Un des principaux arguments pour la responsabilité solidaire se fonde sur l’équité envers le demandeur. Si deux personnes ou plus sont responsables d’une perte économique ou financière subie par une autre, elles devraient être responsables de la totalité des conséquences qui en découlent. En d’autres mots, il serait injuste envers un demandeur de lui faire supporter le risque lié à l’incapacité d’un défendeur de payer des dommages-intérêts. Ce risque devrait être supporté par le ou les défendeurs puisque ce sont eux les responsables de la perte.

 

Par ailleurs, le principal argument pour la responsabilité proportionnelle se fonde également sur l’équité, tout en ciblant alors l’équité envers le défendeur.

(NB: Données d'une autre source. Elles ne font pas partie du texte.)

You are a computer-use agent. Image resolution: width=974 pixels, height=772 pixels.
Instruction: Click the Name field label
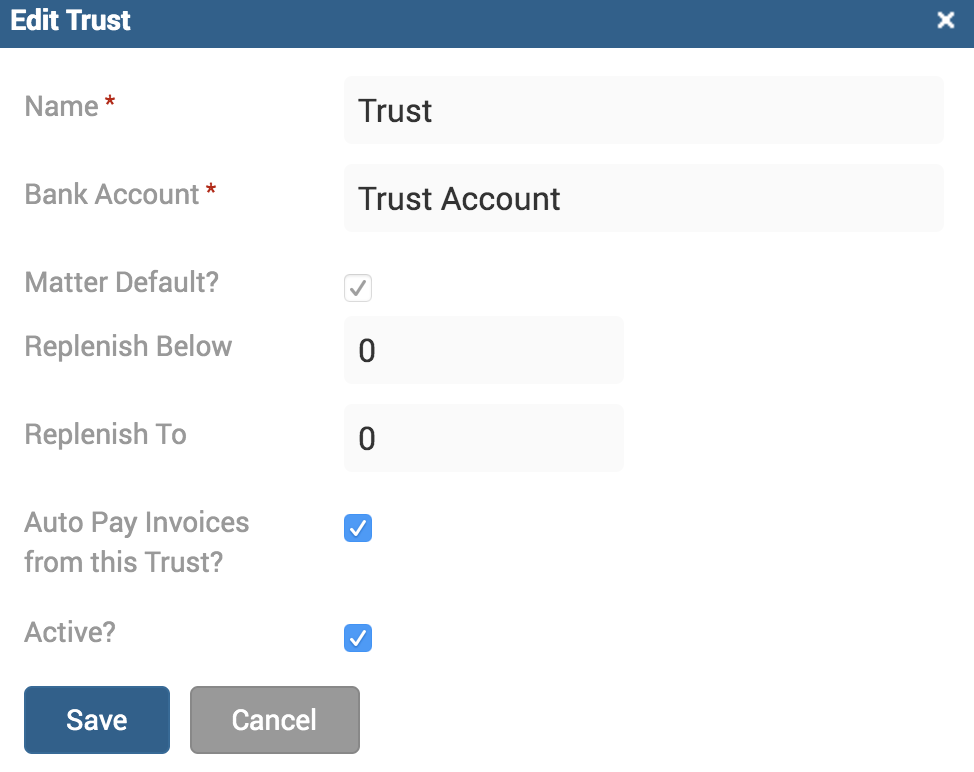[61, 106]

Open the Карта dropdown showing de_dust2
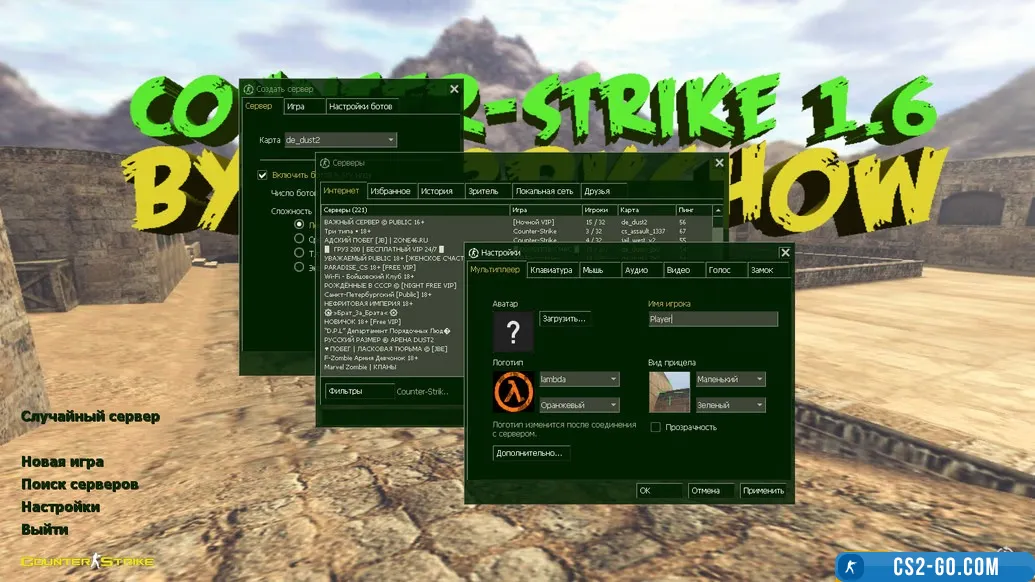tap(340, 140)
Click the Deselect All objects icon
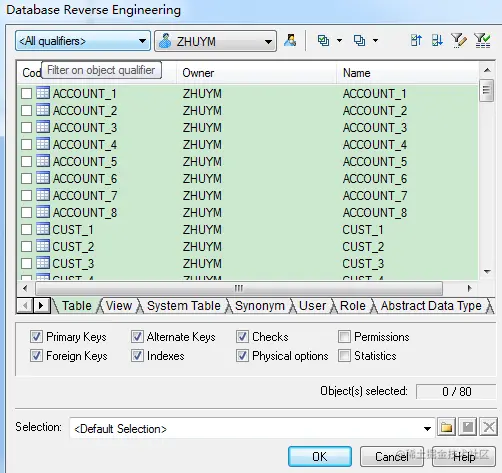This screenshot has width=502, height=473. click(359, 41)
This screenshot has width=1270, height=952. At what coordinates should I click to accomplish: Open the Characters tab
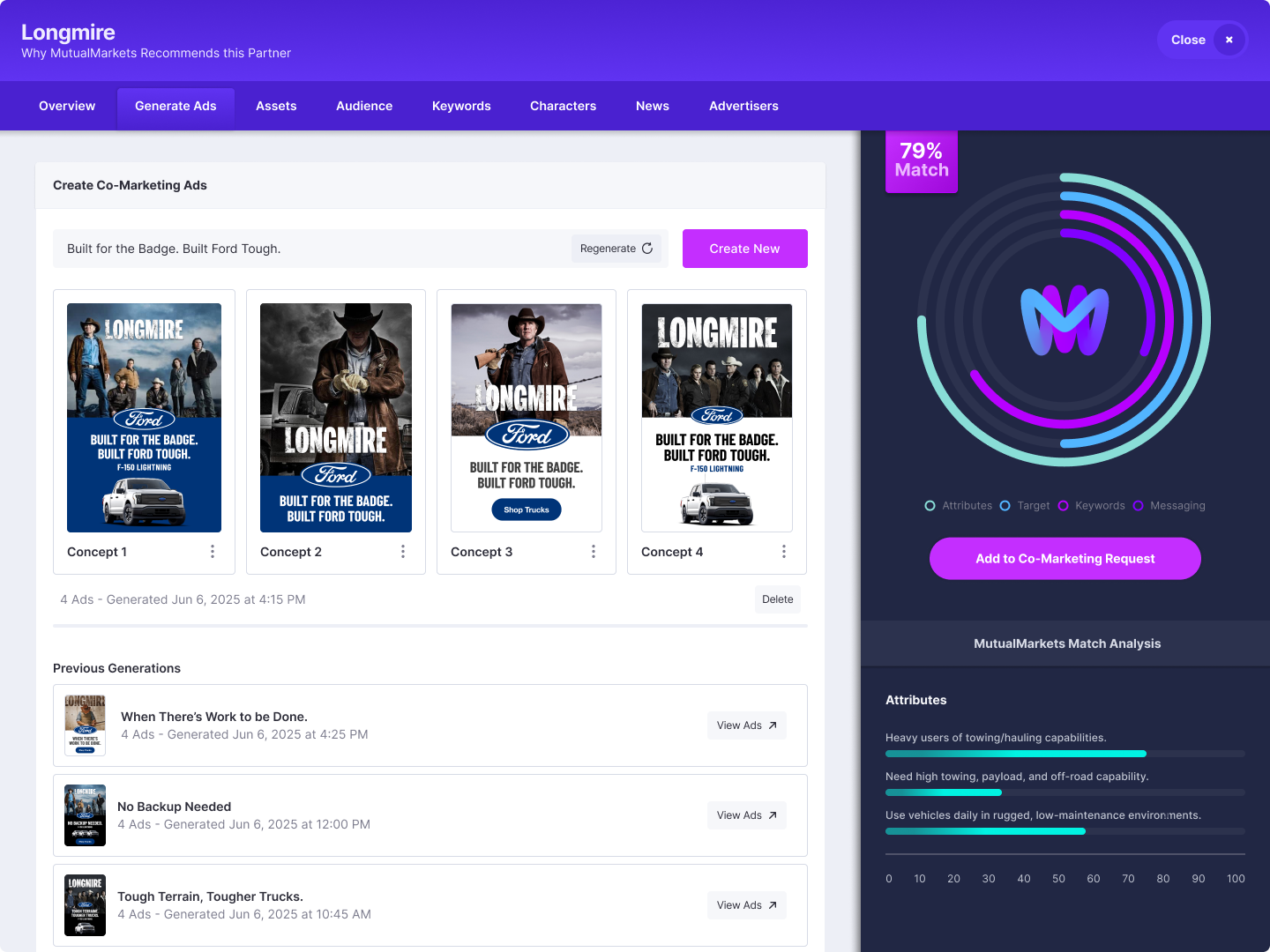coord(563,106)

Selon cet argument, il serait injuste envers un défendeur dont le degré de faute est bas par rapport à ses codéfendeurs d’avoir à indemniser pleinement un demandeur en cas d’insolvabilité ou de non-disponibilité d’un codéfendeur. En théorie, un défendeur moins fautif peut recouvrer une contribution de la part de ses codéfendeurs plus fautifs; en pratique cependant, surtout s’il s’agit de professionnels assurés, le moins fautif doit supporter la principale part de responsabilité lorsque ses codéfendeurs sont insolvables ou non disponibles.

 

E.    Accès à la justice et coût des litiges

 

Il faut également tenir compte des coûts. Deux éléments importants à ce sujet sont les coûts du système judiciaire et les frais des litiges. Certains régimes de responsabilité peuvent faire augmenter l’ensemble des coûts des litiges si des procédures multiples ou prolongées sont nécessaires. Différentes sortes de régimes de responsabilité peuvent faire augmenter les frais des litiges à différentes étapes des procédures et pour différentes parties.

 

F.    Coût des services professionnels

 

L’augmentation des coûts peut avoir un impact sur la facturation des services professionnels. Conformément aux principes commerciaux traditionnels, si les frais d’une entreprise augmentent pour certains postes de dépenses (comme les primes d’assurance), cela peut entraîner une augmentation des coûts pour les consommateurs.

 

G.   Certitude

 

Toutes les parties visent la certitude, quoique pour des motifs différents. Les investisseurs et les tiers ayant subi un préjudice à cause de la société et de ses administrateurs, dirigeants ou conseillers professionnels, souhaitent savoir avec certitude qu’ils seront entièrement indemnisés en cas de perte. Réciproquement, les cabinets professionnels et les compagnies d’assurance ont un intérêt économique à connaître avec certitude l’étendue de leur risque de responsabilité, ce qui leur permet de planifier leurs activités plus efficacement. Un plafond législatif à la responsabilité accorde la meilleure certitude quant au quantum des dommages qu’un défendeur potentiel pourrait avoir à payer, ce que ne font ni la responsabilité solidaire ni la responsabilité proportionnelle.

 

H.   Course aux capitaux

 

Une autre considération stratégique porte sur le transfert potentiel de capitaux dans des ressorts prévoyant des régimes de responsabilité moins coûteux ou, réciproquement, des régimes offrant une meilleure protection. Les professionnels, les cabinets, les sociétés par actions et les investisseurs peuvent être parfaitement conscients du régime de responsabilité en vigueur dans un ressort donné et choisir de déménager leurs activités ailleurs en fonction de leurs intérêts économiques.